Y eso fue exactamente lo que ocurrió.

Lecturas y Recursos Adicionales

Para quienes buscan una comprensión más profunda de esta historia, los siguientes libros y colecciones de fuentes primarias ofrecen algunos de los relatos más fidedignos y documentados sobre la relación entre la política exterior estadounidense, las misiones protestantes y la supresión de la teología de la liberación:

  • Greg Grandin, La última masacre colonial.
    Un estudio detallado sobre Guatemala y la Guerra Fría, que ofrece un análisis exhaustivo de cómo Estados Unidos se opuso a la Teología de la Liberación y promovió alternativas evangélicas.

  • David Stoll, ¿Se está volviendo protestante América Latina? La política del crecimiento evangélico.
    Un análisis minucioso de por qué las misiones evangélicas florecieron durante los regímenes militares y de cómo este crecimiento se entrelazó con las prioridades estratégicas de Estados Unidos.

  • Phillip Berryman, Teología de la liberación y las raíces religiosas de la rebelión.
    Una introducción clara a la Teología de la Liberación y a su contexto político.

  • Stephen Rabe, La zona de la muerte: Estados Unidos libra la Guerra Fría en América Latina.
    Se centra en la política exterior estadounidense en la región y analiza cómo las estructuras religiosas funcionaron bajo regímenes militares.

  • Linda Rabben, Selección antinatural.
    Documenta la participación de misioneros en regiones indígenas y el impacto político de su presencia.

  • Manuel Vásquez y Anna Peterson, Cristianismo, cambio social y globalización en las Américas.
    Ofrece una visión contextual amplia sobre la interacción entre cristianismo y política en América Latina.
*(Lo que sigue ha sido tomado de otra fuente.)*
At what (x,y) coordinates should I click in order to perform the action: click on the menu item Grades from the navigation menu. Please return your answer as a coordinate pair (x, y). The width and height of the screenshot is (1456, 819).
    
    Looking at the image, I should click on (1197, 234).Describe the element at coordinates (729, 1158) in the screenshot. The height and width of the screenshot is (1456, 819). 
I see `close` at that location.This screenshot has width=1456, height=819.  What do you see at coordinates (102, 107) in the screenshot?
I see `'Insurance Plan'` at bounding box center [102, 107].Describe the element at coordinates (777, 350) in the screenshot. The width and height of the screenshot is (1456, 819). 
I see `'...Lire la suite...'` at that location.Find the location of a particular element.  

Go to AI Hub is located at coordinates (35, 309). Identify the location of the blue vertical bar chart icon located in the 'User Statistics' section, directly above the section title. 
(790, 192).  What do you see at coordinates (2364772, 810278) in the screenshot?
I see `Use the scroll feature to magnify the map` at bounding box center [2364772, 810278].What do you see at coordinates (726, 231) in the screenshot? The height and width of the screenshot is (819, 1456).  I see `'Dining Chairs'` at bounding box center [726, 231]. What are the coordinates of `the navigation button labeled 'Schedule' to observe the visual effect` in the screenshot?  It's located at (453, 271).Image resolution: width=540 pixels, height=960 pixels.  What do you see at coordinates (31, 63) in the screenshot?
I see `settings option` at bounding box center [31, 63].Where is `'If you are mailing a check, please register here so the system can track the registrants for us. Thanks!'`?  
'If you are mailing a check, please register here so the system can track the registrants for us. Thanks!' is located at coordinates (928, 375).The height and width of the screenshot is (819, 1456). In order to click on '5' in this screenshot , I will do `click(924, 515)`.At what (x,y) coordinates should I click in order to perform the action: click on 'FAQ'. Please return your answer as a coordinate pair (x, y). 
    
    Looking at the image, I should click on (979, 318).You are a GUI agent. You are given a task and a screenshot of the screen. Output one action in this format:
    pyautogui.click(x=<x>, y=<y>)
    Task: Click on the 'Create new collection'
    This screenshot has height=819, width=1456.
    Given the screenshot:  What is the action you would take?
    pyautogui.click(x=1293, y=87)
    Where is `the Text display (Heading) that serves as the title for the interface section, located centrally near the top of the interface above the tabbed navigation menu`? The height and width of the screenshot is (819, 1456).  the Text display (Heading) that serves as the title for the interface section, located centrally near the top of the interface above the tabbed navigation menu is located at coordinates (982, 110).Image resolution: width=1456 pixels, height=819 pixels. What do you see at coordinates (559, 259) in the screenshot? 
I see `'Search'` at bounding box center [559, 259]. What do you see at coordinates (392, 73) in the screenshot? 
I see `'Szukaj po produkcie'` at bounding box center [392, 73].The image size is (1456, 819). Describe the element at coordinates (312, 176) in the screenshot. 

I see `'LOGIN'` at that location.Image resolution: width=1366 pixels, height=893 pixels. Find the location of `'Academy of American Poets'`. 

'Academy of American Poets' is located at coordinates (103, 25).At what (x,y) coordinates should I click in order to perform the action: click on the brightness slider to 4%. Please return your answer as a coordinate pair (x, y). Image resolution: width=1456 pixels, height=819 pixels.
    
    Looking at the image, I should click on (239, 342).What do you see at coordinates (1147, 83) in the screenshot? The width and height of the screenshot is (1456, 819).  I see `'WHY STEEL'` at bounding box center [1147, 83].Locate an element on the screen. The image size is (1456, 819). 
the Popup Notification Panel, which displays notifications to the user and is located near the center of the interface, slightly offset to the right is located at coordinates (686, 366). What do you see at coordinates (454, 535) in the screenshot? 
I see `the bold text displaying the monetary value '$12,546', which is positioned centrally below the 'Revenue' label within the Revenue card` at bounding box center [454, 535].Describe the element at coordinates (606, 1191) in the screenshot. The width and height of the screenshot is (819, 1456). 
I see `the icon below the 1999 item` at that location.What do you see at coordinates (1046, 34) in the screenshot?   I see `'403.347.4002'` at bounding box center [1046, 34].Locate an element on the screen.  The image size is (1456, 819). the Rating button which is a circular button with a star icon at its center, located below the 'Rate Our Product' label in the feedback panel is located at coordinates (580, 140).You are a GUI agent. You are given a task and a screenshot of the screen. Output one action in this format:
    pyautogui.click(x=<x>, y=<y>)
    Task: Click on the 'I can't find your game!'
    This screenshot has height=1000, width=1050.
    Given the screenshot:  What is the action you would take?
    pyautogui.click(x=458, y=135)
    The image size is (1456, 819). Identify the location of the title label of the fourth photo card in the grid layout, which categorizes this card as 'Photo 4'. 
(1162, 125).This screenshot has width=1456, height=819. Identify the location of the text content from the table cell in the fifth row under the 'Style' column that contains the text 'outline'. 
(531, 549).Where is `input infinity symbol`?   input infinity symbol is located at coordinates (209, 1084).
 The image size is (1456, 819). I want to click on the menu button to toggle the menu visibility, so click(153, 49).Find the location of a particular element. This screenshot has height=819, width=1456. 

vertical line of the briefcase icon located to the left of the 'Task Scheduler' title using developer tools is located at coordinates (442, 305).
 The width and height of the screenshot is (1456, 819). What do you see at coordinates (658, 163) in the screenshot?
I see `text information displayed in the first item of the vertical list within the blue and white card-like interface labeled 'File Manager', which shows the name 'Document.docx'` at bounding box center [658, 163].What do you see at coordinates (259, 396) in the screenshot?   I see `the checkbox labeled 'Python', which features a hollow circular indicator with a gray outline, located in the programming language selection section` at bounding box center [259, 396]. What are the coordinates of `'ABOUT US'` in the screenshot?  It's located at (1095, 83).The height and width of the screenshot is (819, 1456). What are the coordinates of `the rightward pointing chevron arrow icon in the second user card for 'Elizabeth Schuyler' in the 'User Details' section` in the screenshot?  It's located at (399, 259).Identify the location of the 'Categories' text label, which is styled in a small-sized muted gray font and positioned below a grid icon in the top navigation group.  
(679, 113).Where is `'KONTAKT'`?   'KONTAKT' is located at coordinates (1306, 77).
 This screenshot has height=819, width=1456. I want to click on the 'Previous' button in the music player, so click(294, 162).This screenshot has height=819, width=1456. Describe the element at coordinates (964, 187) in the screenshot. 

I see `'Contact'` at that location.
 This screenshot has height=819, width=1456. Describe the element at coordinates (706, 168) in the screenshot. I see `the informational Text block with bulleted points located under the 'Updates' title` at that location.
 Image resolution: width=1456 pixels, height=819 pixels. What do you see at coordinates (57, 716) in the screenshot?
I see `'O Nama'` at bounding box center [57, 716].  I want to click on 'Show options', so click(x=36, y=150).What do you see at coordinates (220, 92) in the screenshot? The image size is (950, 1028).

  • Archivo de Seguridad Nacional, Colecciones de la Guerra Fría en América Latina.
    Incluye cables desclasificados de embajadas estadounidenses, informes de la CIA y documentos militares.

  • Base de datos CREST de la CIA.
    Contiene archivos digitalizados y desclasificados sobre operaciones psicológicas, colaboraciones con USAID y programas de influencia religiosa.

Estas fuentes ofrecen una visión clara de cómo diversos movimientos religiosos llegaron a convertirse en instrumentos dentro de estrategias geopolíticas más amplias en el hemisferio occidental.